*EXERCISE*: Set the entries down again exactly; none may be skipped.

[Records from a dataset]
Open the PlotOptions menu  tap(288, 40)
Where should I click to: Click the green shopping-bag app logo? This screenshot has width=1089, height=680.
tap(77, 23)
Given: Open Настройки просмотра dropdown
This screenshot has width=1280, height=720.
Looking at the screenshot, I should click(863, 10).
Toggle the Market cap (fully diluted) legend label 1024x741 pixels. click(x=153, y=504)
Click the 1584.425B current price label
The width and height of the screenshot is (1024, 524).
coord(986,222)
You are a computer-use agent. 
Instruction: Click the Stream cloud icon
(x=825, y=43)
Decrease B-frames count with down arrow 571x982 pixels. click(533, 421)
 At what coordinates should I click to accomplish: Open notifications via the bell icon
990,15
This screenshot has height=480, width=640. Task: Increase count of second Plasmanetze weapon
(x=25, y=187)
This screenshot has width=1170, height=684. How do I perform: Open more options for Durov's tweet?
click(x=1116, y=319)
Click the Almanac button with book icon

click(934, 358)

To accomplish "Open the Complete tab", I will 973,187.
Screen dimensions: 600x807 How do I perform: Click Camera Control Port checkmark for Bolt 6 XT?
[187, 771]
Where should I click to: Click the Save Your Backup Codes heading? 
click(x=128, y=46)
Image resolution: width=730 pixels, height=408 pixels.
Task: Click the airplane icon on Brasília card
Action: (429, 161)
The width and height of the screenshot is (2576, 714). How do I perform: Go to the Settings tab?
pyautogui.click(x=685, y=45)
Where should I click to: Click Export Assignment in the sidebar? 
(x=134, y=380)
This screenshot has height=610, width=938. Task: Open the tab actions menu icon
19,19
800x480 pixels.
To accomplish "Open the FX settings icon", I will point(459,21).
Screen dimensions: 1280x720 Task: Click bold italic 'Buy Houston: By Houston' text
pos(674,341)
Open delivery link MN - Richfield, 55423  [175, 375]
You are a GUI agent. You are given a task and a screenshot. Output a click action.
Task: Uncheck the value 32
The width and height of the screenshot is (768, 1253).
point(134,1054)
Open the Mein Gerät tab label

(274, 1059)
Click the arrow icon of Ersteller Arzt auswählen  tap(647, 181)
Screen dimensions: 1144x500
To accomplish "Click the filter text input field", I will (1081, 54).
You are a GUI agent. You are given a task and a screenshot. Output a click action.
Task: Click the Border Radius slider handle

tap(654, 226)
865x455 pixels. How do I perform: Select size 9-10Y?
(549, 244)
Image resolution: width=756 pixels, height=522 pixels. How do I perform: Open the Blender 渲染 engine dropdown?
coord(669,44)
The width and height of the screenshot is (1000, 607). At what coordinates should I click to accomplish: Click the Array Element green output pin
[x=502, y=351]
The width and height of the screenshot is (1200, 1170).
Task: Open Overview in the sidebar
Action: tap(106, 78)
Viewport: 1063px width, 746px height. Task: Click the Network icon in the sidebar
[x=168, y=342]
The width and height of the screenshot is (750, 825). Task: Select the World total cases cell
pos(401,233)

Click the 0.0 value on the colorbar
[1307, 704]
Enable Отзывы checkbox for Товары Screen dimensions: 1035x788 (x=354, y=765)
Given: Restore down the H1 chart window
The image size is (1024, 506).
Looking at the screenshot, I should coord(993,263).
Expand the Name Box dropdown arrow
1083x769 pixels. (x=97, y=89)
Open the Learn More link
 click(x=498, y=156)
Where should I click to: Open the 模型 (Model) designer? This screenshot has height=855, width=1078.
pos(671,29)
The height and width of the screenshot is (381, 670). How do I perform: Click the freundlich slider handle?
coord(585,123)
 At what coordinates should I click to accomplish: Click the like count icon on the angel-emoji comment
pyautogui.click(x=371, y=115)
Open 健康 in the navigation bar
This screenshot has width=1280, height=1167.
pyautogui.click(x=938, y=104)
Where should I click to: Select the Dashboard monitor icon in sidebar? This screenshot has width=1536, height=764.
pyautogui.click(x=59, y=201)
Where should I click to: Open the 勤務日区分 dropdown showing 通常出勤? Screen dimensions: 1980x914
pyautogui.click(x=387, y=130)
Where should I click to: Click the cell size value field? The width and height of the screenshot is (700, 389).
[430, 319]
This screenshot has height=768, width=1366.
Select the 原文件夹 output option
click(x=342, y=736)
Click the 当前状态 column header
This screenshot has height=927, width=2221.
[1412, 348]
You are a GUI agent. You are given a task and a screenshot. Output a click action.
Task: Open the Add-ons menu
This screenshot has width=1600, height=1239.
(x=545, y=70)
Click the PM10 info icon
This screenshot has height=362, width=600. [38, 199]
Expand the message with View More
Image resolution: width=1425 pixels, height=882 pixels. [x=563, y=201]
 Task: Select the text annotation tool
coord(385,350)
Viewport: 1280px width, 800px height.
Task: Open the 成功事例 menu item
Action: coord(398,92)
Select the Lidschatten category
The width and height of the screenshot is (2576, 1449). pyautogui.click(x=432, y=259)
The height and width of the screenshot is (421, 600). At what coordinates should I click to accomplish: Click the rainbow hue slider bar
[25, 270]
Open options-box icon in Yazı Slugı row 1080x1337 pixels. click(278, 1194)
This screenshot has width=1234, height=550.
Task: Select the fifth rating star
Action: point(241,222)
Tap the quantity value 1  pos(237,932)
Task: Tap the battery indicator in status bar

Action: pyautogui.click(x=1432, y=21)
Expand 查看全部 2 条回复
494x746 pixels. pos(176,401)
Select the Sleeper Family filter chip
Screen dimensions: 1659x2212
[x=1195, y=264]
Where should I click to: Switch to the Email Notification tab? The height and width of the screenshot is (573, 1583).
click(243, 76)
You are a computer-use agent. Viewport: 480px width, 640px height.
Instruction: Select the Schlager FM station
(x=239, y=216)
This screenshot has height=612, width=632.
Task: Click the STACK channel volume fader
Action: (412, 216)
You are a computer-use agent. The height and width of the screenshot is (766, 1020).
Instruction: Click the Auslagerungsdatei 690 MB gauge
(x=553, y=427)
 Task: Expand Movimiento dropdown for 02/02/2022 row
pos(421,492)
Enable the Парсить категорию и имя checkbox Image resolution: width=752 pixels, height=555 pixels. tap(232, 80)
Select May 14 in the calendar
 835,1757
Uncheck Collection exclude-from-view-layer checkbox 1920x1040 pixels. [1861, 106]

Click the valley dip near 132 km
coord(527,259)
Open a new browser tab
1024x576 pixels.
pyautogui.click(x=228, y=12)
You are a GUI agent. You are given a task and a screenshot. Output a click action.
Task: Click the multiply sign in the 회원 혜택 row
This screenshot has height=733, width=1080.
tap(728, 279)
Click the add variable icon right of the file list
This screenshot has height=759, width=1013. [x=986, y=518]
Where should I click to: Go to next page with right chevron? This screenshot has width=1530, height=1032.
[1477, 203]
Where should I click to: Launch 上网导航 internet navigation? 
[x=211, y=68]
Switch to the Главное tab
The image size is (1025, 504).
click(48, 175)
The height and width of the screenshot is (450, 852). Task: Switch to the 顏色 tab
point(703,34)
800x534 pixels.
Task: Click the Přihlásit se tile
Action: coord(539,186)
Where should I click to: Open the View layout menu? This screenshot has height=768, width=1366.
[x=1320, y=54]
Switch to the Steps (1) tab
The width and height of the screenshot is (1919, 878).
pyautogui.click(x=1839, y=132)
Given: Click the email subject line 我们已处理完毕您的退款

*FINISHED EXERCISE*:
Open the PlotOptions menu  tap(288, 40)
Where should I click to: Click the green shopping-bag app logo? This screenshot has width=1089, height=680.
tap(77, 23)
Given: Open Настройки просмотра dropdown
This screenshot has width=1280, height=720.
Looking at the screenshot, I should click(863, 10).
Toggle the Market cap (fully diluted) legend label 1024x741 pixels. click(x=153, y=504)
Click the 1584.425B current price label
The width and height of the screenshot is (1024, 524).
coord(986,222)
You are a computer-use agent. 
Instruction: Click the Stream cloud icon
(x=825, y=43)
Decrease B-frames count with down arrow 571x982 pixels. click(533, 421)
 At what coordinates should I click to accomplish: Open notifications via the bell icon
990,15
This screenshot has height=480, width=640. Task: Increase count of second Plasmanetze weapon
(x=25, y=187)
This screenshot has width=1170, height=684. How do I perform: Open more options for Durov's tweet?
click(x=1116, y=319)
Click the Almanac button with book icon

click(934, 358)

To accomplish "Open the Complete tab", I will 973,187.
Screen dimensions: 600x807 How do I perform: Click Camera Control Port checkmark for Bolt 6 XT?
[187, 771]
Where should I click to: Click the Save Your Backup Codes heading? 
click(x=128, y=46)
Image resolution: width=730 pixels, height=408 pixels.
Task: Click the airplane icon on Brasília card
Action: (429, 161)
The width and height of the screenshot is (2576, 714). How do I perform: Go to the Settings tab?
pyautogui.click(x=685, y=45)
Where should I click to: Click Export Assignment in the sidebar? 
(x=134, y=380)
This screenshot has height=610, width=938. Task: Open the tab actions menu icon
19,19
800x480 pixels.
To accomplish "Open the FX settings icon", I will point(459,21).
Screen dimensions: 1280x720 Task: Click bold italic 'Buy Houston: By Houston' text
pos(674,341)
Open delivery link MN - Richfield, 55423  [175, 375]
You are a GUI agent. You are given a task and a screenshot. Output a click action.
Task: Uncheck the value 32
The width and height of the screenshot is (768, 1253).
point(134,1054)
Open the Mein Gerät tab label

(274, 1059)
Click the arrow icon of Ersteller Arzt auswählen  tap(647, 181)
Screen dimensions: 1144x500
To accomplish "Click the filter text input field", I will (1081, 54).
You are a GUI agent. You are given a task and a screenshot. Output a click action.
Task: Click the Border Radius slider handle

tap(654, 226)
865x455 pixels. How do I perform: Select size 9-10Y?
(549, 244)
Image resolution: width=756 pixels, height=522 pixels. How do I perform: Open the Blender 渲染 engine dropdown?
coord(669,44)
The width and height of the screenshot is (1000, 607). At what coordinates should I click to accomplish: Click the Array Element green output pin
[x=502, y=351]
The width and height of the screenshot is (1200, 1170).
Task: Open Overview in the sidebar
Action: tap(106, 78)
Viewport: 1063px width, 746px height. Task: Click the Network icon in the sidebar
[x=168, y=342]
The width and height of the screenshot is (750, 825). Task: Select the World total cases cell
pos(401,233)

Click the 0.0 value on the colorbar
[1307, 704]
Enable Отзывы checkbox for Товары Screen dimensions: 1035x788 (x=354, y=765)
Given: Restore down the H1 chart window
The image size is (1024, 506).
Looking at the screenshot, I should coord(993,263).
Expand the Name Box dropdown arrow
1083x769 pixels. (x=97, y=89)
Open the Learn More link
 click(x=498, y=156)
Where should I click to: Open the 模型 (Model) designer? This screenshot has height=855, width=1078.
pos(671,29)
The height and width of the screenshot is (381, 670). How do I perform: Click the freundlich slider handle?
coord(585,123)
 At what coordinates should I click to accomplish: Click the like count icon on the angel-emoji comment
pyautogui.click(x=371, y=115)
Open 健康 in the navigation bar
This screenshot has width=1280, height=1167.
pyautogui.click(x=938, y=104)
Where should I click to: Select the Dashboard monitor icon in sidebar? This screenshot has width=1536, height=764.
pyautogui.click(x=59, y=201)
Where should I click to: Open the 勤務日区分 dropdown showing 通常出勤? Screen dimensions: 1980x914
pyautogui.click(x=387, y=130)
Where should I click to: Click the cell size value field? The width and height of the screenshot is (700, 389).
[430, 319]
This screenshot has height=768, width=1366.
Select the 原文件夹 output option
click(x=342, y=736)
Click the 当前状态 column header
This screenshot has height=927, width=2221.
[1412, 348]
You are a GUI agent. You are given a task and a screenshot. Output a click action.
Task: Open the Add-ons menu
This screenshot has width=1600, height=1239.
(x=545, y=70)
Click the PM10 info icon
This screenshot has height=362, width=600. [38, 199]
Expand the message with View More
Image resolution: width=1425 pixels, height=882 pixels. [x=563, y=201]
 Task: Select the text annotation tool
coord(385,350)
Viewport: 1280px width, 800px height.
Task: Open the 成功事例 menu item
Action: coord(398,92)
Select the Lidschatten category
The width and height of the screenshot is (2576, 1449). pyautogui.click(x=432, y=259)
The height and width of the screenshot is (421, 600). At what coordinates should I click to accomplish: Click the rainbow hue slider bar
[25, 270]
Open options-box icon in Yazı Slugı row 1080x1337 pixels. click(278, 1194)
This screenshot has width=1234, height=550.
Task: Select the fifth rating star
Action: point(241,222)
Tap the quantity value 1  pos(237,932)
Task: Tap the battery indicator in status bar

Action: pyautogui.click(x=1432, y=21)
Expand 查看全部 2 条回复
494x746 pixels. pos(176,401)
Select the Sleeper Family filter chip
Screen dimensions: 1659x2212
[x=1195, y=264]
Where should I click to: Switch to the Email Notification tab? The height and width of the screenshot is (573, 1583).
click(243, 76)
You are a computer-use agent. Viewport: 480px width, 640px height.
Instruction: Select the Schlager FM station
(x=239, y=216)
This screenshot has height=612, width=632.
Task: Click the STACK channel volume fader
Action: (412, 216)
You are a computer-use agent. The height and width of the screenshot is (766, 1020).
Instruction: Click the Auslagerungsdatei 690 MB gauge
(x=553, y=427)
 Task: Expand Movimiento dropdown for 02/02/2022 row
pos(421,492)
Enable the Парсить категорию и имя checkbox Image resolution: width=752 pixels, height=555 pixels. tap(232, 80)
Select May 14 in the calendar
 835,1757
Uncheck Collection exclude-from-view-layer checkbox 1920x1040 pixels. [1861, 106]

Click the valley dip near 132 km
coord(527,259)
Open a new browser tab
1024x576 pixels.
pyautogui.click(x=228, y=12)
You are a GUI agent. You are given a task and a screenshot. Output a click action.
Task: Click the multiply sign in the 회원 혜택 row
This screenshot has height=733, width=1080.
tap(728, 279)
Click the add variable icon right of the file list
This screenshot has height=759, width=1013. [x=986, y=518]
Where should I click to: Go to next page with right chevron? This screenshot has width=1530, height=1032.
[1477, 203]
Where should I click to: Launch 上网导航 internet navigation? 
[x=211, y=68]
Switch to the Главное tab
The image size is (1025, 504).
click(48, 175)
The height and width of the screenshot is (450, 852). Task: Switch to the 顏色 tab
point(703,34)
800x534 pixels.
Task: Click the Přihlásit se tile
Action: coord(539,186)
Where should I click to: Open the View layout menu? This screenshot has height=768, width=1366.
[x=1320, y=54]
Switch to the Steps (1) tab
The width and height of the screenshot is (1919, 878).
pyautogui.click(x=1839, y=132)
Given: Click the email subject line 我们已处理完毕您的退款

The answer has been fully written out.